BORDERTOWN is not meant to be easy reading. This is difficult, uncomfortable for all Australian's subject matter and author Gregory James doesn't pull any punches. Right from the opening scenes, dodging kangaroos on outback roads, drinking himself into despair, Bo Campbell is obviously struggling. An encounter with some pig shooters, and the way that the local police simply turn a blind eye surprises him - but it should have been a clear warning that the penance he's about to do for an accidental shooting, will be done surrounded by violence and a disrespect for life (people and animals) that's so matter of fact it's breathtaking. Add to that the corruption, racism, overbearing colleagues, the general feeling of menace about the place and you'd forgive Campbell for sinking further into alcohol and avoidance. But he's shaken to the core when told to ignore the murder of a local Aboriginal woman, shattered when he realises the depth of the cover-up, and determined to do something about it even at risk of his own personal safety.

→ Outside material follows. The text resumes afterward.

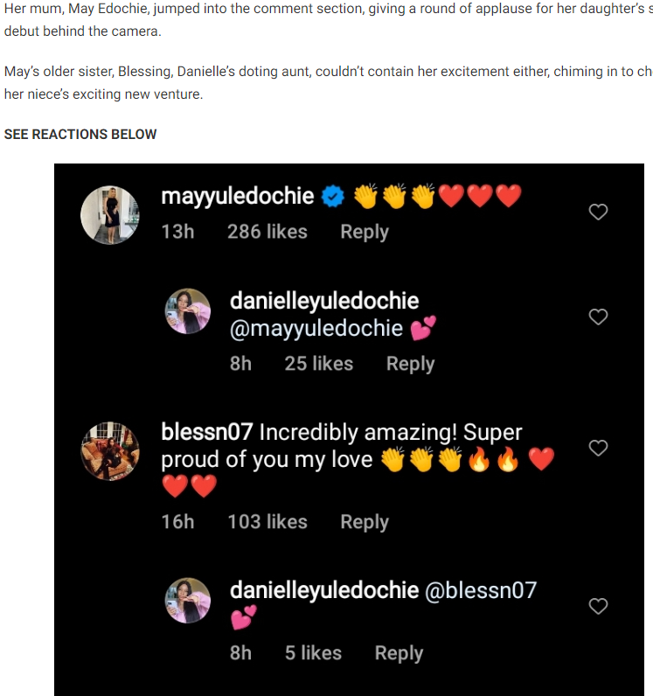Viewport: 653px width, 696px height.
Task: Tap the heart on danielleyuledochie's @mayyuledochie reply
Action: point(598,317)
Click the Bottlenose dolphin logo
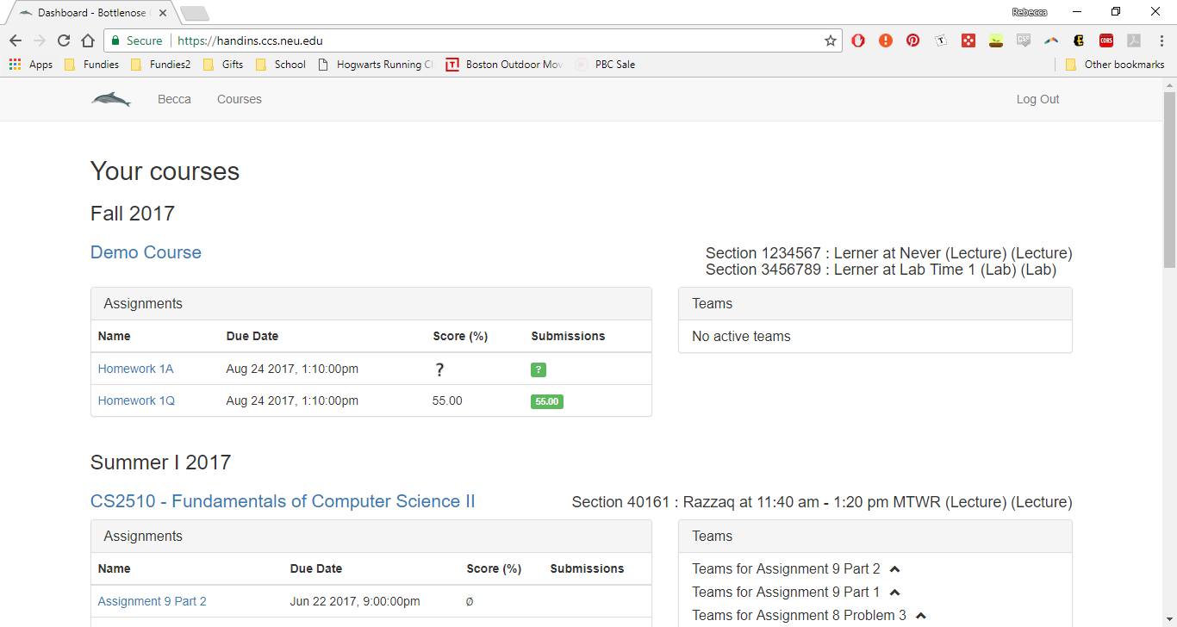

There are aspects of the plot here that may feel like they require a bit of hard swallowing. You'd hope it's a little unbelievable that so many women could go missing, that a mysterious property in the middle of nowhere could exist like it does, and that corruption would be so entrenched in all levels of the police force and authorities, but then again you look at the levels of government corruption, cronyism and the rise of racism, sexism, vicious attacks, domestic violence and extremism in current day Australia and perhaps it's not such a big swallow after all.
For this reader, there was so much about BORDERTOWN that made me feel profoundly distressed. Whilst on one level BORDERTOWN is a flat out police procedural styled book, packed to the gills with action. Set as it is, in the early 1980's in outback Australia, it's not over-burdened by procedures, forensics or rules. On another level it's a lot more about the way that we've been all too keen to shove the past mistreatment of people into the "well that was then" basket.
I've said it before and I'll say it again, crime fiction in any guise is good at casting some very strong light into the darkest corners of human history and BORDERTOWN has the spotlights turned up as high as they will go.
Seven missing. One dead. No hope.
The Australian outback is beautiful, idyllic, peaceful, and all Detective Bo Campbell has to do is fit in.
Within a day of his arrival, however, he's asked to cover up the murder of a local Aboriginal woman found in bushland. When he discovers she's not the only one, his whole world comes crashing down.
In 1982, north-western New South Wales is plagued by corruption, deaths in custody and inequality. Sent to the remote area after he accidentally shot and killed his partner in a bungled drug raid in Newtown, Bo finds himself caught in a trap and being squeezed by a ruthless group who will stop at nothing to get what they want.
Bo only has one choice: will he save himself or risk everything to fight for truth and justice?
In this harrowing, fast-paced novel, survival of the fittest takes on a whole new meaning. With his life and career crashing down around him, Bo gets help from those least expected. But who will pay the ultimate sacrifice?